Description of the task:
Select from the data all lines with the word "magnifier".

**** Supplied material

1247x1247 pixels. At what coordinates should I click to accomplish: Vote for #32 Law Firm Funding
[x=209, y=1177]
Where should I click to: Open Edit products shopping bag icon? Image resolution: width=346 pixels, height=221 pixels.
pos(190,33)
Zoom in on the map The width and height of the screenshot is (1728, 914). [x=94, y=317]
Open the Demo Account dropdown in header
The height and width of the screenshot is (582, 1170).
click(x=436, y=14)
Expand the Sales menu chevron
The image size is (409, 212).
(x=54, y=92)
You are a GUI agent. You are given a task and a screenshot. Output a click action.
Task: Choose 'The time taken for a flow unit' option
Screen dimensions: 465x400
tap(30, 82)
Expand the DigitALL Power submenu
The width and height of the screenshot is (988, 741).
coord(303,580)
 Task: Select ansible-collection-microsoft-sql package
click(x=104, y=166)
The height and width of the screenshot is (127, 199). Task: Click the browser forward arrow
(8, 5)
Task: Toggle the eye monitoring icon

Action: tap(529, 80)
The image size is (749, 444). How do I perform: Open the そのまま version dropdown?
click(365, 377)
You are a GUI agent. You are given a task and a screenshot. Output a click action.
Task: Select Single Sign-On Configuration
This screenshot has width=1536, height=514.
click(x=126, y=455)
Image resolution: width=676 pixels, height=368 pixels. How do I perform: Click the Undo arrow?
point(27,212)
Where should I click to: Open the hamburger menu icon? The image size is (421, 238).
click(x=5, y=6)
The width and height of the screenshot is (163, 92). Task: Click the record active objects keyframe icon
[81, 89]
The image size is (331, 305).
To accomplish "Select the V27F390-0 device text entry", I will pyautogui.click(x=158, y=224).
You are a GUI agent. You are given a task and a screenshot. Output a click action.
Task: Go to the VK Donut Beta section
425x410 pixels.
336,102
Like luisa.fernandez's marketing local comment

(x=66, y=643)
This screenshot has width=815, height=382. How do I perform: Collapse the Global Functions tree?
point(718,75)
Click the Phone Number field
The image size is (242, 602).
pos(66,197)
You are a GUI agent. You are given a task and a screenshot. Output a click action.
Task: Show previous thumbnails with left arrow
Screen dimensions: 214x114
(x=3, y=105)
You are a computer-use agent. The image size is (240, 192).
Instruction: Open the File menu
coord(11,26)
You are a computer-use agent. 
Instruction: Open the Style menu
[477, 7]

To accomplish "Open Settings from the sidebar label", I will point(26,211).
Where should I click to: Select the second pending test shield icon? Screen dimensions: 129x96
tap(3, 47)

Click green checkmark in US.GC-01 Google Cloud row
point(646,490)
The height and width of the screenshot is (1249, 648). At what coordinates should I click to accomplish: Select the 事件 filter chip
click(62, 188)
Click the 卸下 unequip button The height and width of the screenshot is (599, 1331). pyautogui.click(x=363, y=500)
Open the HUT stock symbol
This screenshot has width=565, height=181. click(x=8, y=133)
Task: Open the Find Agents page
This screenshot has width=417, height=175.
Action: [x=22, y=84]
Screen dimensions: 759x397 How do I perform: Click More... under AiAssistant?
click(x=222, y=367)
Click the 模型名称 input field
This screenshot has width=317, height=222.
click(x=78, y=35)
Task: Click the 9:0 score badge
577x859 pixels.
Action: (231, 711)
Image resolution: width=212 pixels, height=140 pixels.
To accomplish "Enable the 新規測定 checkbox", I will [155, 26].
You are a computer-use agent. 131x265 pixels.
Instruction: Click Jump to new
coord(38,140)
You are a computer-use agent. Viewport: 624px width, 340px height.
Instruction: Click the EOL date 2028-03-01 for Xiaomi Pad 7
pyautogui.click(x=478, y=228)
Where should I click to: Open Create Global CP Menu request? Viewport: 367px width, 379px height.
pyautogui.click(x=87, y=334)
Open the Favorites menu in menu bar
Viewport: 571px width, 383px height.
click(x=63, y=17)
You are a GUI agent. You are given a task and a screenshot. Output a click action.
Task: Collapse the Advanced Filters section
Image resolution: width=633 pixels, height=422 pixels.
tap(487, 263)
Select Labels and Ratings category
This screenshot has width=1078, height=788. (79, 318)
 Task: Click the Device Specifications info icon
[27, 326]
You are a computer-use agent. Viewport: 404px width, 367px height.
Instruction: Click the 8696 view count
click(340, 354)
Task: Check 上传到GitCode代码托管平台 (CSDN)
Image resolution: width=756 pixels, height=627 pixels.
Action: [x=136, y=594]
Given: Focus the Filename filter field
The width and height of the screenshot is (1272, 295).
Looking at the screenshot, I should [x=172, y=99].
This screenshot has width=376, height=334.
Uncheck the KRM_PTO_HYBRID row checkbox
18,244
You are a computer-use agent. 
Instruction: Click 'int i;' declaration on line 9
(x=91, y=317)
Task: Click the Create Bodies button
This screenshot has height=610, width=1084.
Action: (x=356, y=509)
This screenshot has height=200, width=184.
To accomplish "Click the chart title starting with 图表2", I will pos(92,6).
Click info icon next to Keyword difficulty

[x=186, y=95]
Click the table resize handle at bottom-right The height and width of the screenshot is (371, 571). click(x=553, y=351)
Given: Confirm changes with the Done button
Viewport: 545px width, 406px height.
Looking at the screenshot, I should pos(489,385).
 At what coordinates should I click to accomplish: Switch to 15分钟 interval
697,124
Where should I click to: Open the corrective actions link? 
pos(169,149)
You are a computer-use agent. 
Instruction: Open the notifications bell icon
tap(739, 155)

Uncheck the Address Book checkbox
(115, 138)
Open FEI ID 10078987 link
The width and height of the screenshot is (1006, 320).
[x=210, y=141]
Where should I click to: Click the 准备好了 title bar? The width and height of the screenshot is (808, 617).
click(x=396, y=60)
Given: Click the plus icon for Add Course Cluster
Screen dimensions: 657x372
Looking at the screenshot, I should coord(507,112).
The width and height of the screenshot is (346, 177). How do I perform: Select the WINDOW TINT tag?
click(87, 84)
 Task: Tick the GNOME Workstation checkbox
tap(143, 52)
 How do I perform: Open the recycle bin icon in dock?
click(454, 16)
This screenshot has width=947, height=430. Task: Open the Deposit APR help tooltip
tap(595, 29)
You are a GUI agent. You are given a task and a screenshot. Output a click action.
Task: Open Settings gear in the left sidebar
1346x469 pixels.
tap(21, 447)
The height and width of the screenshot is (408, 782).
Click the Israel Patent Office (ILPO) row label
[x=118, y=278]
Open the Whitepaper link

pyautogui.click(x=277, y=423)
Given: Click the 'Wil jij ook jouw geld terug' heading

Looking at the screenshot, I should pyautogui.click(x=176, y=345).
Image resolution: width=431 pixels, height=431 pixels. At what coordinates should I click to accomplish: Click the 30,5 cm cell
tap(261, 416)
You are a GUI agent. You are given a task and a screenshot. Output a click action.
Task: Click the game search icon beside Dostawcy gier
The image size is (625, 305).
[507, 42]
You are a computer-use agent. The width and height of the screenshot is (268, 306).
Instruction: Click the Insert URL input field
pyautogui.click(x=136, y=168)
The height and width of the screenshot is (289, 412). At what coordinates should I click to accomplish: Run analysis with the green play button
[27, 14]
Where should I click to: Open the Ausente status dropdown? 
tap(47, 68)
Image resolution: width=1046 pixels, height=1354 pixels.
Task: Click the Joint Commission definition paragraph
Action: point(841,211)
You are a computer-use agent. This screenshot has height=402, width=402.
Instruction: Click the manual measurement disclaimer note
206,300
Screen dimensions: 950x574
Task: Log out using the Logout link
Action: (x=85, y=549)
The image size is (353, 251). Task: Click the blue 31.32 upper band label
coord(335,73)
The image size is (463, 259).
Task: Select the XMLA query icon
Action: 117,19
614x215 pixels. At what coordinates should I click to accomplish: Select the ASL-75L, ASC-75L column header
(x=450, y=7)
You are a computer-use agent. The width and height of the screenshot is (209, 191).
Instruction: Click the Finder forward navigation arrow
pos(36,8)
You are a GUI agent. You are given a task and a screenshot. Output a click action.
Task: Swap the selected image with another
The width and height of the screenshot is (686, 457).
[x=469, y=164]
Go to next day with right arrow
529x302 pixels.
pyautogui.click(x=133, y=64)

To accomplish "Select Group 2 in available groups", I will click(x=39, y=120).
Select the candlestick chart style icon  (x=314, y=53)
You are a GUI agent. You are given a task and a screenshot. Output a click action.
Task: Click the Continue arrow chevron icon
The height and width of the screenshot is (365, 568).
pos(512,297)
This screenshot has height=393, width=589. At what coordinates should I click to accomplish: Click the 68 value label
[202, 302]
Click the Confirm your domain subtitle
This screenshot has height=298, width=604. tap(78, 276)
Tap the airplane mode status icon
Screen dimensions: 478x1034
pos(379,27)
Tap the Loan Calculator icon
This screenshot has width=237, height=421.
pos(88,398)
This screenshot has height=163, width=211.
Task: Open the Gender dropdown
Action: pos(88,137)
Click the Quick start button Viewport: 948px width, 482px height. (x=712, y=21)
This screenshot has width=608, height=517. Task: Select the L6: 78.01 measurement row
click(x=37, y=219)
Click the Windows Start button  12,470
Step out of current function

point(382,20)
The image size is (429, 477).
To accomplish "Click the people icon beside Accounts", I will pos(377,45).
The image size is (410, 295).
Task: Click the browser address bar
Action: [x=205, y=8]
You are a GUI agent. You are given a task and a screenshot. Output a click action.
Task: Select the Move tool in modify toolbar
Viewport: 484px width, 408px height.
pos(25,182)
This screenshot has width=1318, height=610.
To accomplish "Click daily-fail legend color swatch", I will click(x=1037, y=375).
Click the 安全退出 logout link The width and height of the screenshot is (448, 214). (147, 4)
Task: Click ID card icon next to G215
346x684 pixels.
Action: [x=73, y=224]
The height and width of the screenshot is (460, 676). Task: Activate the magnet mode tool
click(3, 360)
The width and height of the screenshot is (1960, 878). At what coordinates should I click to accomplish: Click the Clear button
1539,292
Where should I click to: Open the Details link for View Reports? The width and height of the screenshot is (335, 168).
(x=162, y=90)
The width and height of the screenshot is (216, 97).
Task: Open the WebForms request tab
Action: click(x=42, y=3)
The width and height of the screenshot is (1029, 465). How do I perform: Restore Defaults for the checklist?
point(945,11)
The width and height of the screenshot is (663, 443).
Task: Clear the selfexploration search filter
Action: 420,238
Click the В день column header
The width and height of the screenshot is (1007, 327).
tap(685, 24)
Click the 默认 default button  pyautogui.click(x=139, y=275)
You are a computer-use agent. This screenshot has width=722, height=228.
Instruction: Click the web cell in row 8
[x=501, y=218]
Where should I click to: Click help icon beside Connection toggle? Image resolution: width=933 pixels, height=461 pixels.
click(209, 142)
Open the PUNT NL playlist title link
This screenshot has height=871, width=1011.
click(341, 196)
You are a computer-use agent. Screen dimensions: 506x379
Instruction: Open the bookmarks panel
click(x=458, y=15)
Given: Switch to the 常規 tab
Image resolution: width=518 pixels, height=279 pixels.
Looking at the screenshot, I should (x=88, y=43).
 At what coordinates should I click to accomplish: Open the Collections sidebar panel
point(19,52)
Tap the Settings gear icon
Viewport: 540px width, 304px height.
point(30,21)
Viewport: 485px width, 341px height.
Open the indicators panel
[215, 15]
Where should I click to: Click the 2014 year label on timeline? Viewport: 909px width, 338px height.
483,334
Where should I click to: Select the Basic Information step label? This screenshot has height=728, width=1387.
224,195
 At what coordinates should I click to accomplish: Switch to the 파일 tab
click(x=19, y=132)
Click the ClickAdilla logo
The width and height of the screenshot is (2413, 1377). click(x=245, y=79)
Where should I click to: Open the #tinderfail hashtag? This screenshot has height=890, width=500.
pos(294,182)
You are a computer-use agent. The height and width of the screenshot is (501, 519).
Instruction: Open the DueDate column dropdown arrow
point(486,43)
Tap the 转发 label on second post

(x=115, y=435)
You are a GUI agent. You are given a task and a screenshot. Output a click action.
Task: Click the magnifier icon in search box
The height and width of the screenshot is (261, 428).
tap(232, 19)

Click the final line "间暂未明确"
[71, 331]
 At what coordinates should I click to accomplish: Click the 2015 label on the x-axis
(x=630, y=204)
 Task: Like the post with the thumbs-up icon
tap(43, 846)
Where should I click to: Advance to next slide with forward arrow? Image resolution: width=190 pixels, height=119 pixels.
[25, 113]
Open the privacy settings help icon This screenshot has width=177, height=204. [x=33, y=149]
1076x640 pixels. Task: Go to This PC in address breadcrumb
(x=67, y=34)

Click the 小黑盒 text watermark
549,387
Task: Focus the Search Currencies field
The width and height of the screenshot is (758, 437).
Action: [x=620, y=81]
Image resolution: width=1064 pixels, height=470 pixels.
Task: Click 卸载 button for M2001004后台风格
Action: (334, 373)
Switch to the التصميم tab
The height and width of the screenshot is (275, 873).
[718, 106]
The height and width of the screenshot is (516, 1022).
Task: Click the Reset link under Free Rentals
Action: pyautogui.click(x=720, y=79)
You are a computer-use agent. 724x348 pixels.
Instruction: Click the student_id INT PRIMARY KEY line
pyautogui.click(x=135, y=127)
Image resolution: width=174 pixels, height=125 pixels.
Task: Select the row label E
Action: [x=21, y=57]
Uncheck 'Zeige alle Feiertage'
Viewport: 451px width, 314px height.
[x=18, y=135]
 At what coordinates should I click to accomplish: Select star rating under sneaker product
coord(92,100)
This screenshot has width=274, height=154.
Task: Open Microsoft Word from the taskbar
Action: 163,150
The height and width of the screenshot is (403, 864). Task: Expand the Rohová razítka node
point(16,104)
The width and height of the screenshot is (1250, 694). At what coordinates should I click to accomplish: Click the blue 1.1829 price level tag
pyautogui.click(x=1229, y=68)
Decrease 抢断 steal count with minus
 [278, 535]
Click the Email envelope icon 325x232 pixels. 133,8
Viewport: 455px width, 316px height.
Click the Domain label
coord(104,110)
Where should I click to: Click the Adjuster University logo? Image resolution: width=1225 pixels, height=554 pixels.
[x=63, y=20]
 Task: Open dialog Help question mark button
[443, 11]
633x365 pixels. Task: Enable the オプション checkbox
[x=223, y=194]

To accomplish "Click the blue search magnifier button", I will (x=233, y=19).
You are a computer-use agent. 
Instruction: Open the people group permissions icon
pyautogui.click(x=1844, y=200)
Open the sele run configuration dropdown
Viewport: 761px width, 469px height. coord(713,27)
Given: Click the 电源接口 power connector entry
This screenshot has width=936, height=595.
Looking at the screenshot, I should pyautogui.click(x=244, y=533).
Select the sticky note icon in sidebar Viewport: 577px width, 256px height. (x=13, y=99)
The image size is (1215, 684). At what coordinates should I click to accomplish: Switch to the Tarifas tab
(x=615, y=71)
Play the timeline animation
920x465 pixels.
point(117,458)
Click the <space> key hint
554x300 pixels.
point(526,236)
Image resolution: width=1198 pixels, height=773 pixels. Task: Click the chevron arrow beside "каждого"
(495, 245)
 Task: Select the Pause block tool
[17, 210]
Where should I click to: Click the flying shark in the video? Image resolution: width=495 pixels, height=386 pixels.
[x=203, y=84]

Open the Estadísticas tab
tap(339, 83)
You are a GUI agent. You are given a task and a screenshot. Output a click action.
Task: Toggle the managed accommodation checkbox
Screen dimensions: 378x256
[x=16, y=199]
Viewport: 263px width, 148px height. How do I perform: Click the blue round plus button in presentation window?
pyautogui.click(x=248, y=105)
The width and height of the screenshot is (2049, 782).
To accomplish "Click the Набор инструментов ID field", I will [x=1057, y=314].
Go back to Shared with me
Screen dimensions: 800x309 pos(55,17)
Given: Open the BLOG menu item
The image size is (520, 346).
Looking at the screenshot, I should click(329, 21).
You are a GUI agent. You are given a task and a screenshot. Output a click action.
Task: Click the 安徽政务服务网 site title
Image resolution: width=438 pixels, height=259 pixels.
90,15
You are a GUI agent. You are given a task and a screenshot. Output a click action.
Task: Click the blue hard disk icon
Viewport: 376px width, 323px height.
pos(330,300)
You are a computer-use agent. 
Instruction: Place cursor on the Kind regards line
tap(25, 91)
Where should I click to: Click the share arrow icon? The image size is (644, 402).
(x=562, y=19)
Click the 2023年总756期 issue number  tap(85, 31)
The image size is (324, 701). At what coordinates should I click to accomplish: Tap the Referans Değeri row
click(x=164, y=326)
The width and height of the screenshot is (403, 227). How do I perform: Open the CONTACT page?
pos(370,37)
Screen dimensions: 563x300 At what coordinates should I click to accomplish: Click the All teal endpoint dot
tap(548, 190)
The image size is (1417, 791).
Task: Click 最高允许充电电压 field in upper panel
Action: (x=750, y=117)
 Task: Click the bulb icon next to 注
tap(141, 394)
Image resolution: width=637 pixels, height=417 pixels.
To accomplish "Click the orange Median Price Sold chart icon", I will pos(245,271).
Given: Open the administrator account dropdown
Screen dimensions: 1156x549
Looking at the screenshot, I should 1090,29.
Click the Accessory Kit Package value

********

Answer:
Task: Click the magnifier icon in search box
To accomplish "Click the blue search magnifier button", I will (x=233, y=19).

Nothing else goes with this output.